* _Work instructions_: Express the rows between the line holding "has height=536, width=1024." and the line holding "Looking at the", inclusive, as a JSON list of strings with one string per line and blank lines omitted. Leave the pictures out of the list.

Source material: Begin

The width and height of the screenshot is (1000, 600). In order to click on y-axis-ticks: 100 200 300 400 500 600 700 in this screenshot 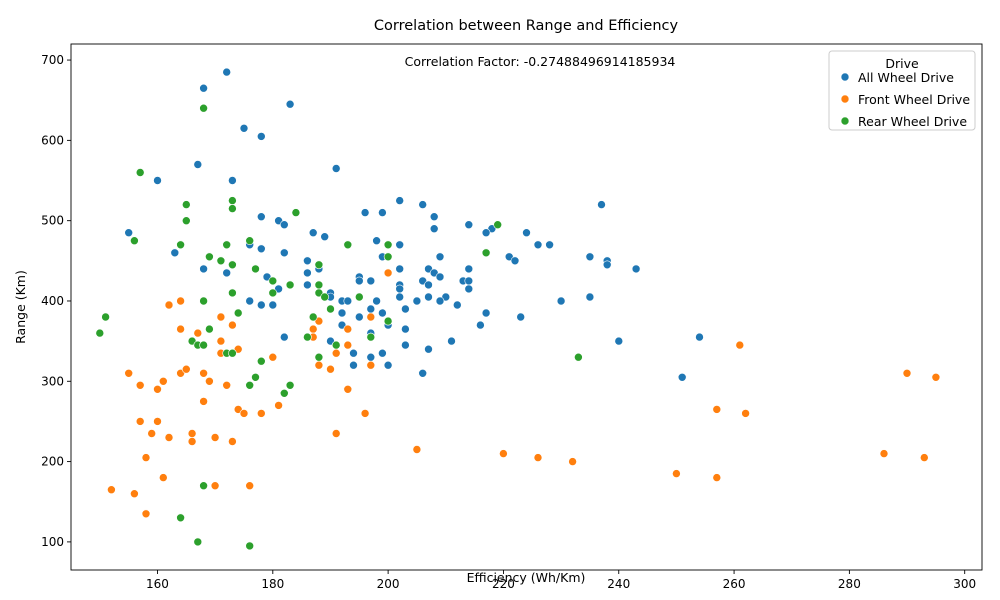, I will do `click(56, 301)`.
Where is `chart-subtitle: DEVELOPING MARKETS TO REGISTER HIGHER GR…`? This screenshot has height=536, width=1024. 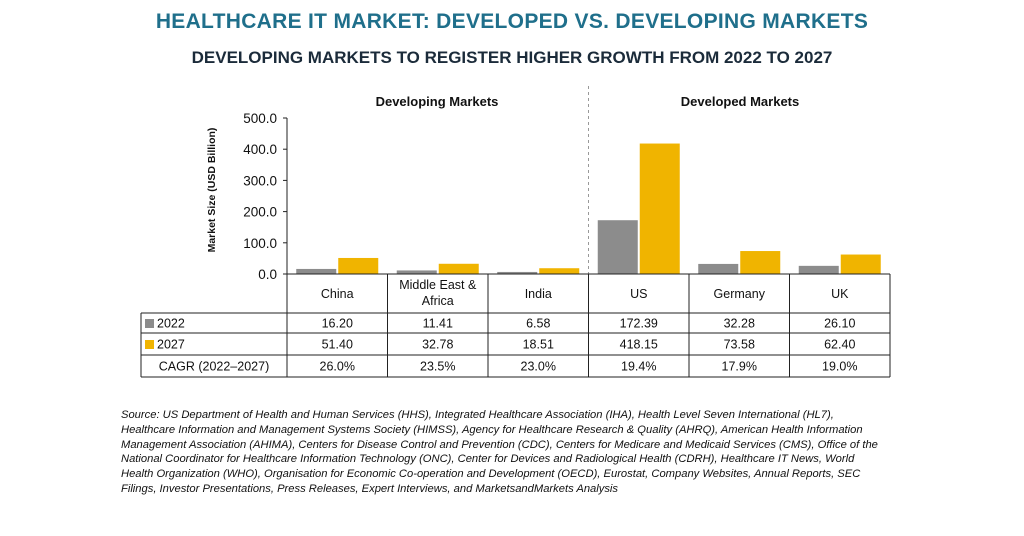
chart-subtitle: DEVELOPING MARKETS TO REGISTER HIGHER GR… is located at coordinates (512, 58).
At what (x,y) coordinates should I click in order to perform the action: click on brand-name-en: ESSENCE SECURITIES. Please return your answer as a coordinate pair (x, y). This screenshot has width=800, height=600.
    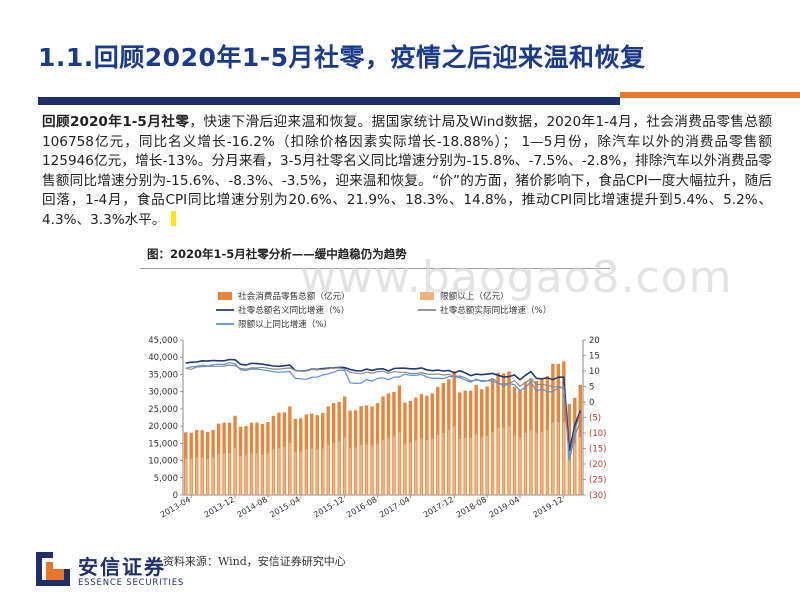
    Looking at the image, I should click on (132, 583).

Source material: End
Source material: Begin

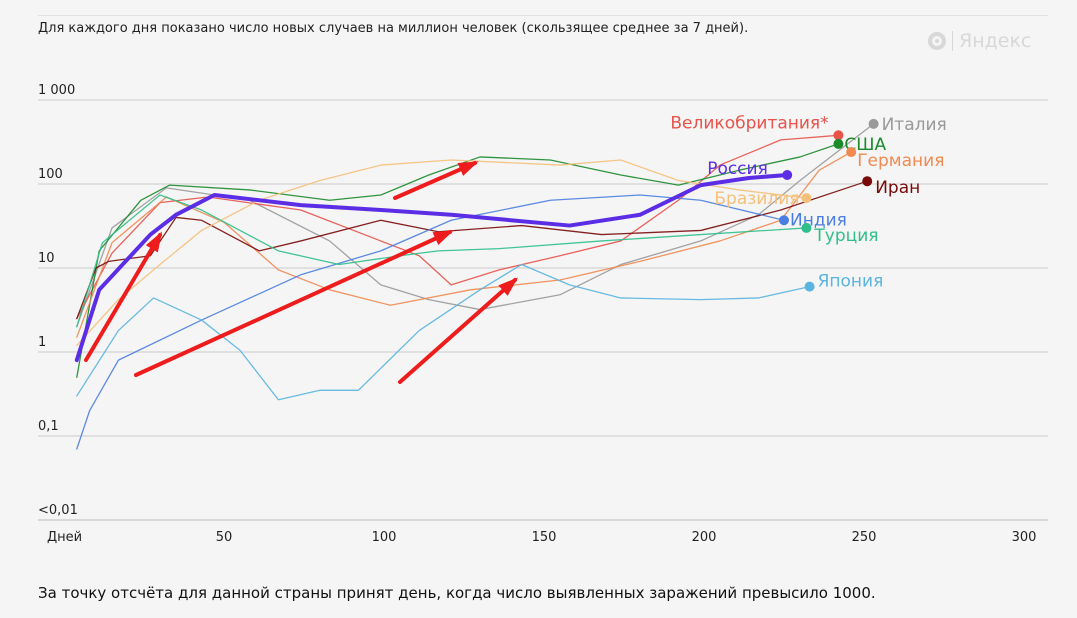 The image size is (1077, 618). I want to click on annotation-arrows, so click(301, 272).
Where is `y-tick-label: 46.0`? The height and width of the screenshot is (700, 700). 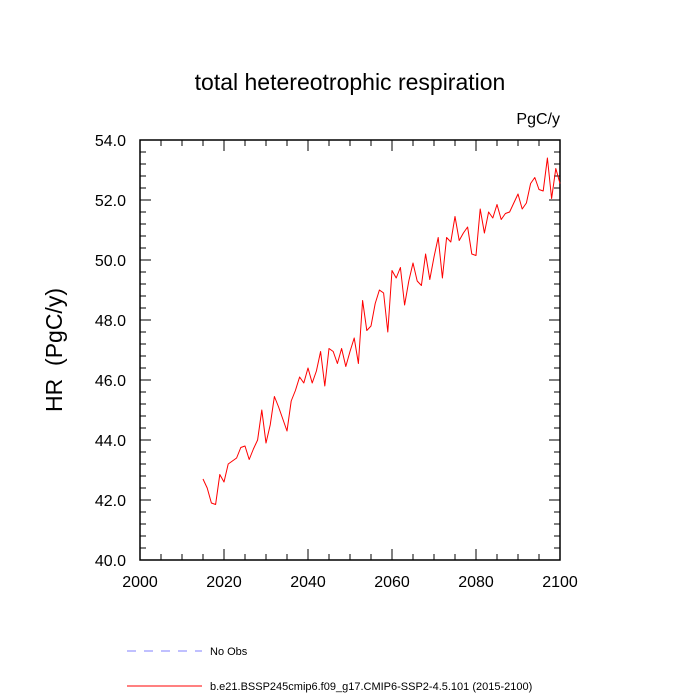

Source material: End

* _Answer box_:
[
  "Where is `chart-subtitle: DEVELOPING MARKETS TO REGISTER HIGHER GR…`? This screenshot has height=536, width=1024. ",
  "chart-subtitle: DEVELOPING MARKETS TO REGISTER HIGHER GR… is located at coordinates (512, 58).",
  "At what (x,y) coordinates should I click in order to perform the action: click on brand-name-en: ESSENCE SECURITIES. Please return your answer as a coordinate pair (x, y). This screenshot has width=800, height=600.",
  "    Looking at the image, I should click on (132, 583)."
]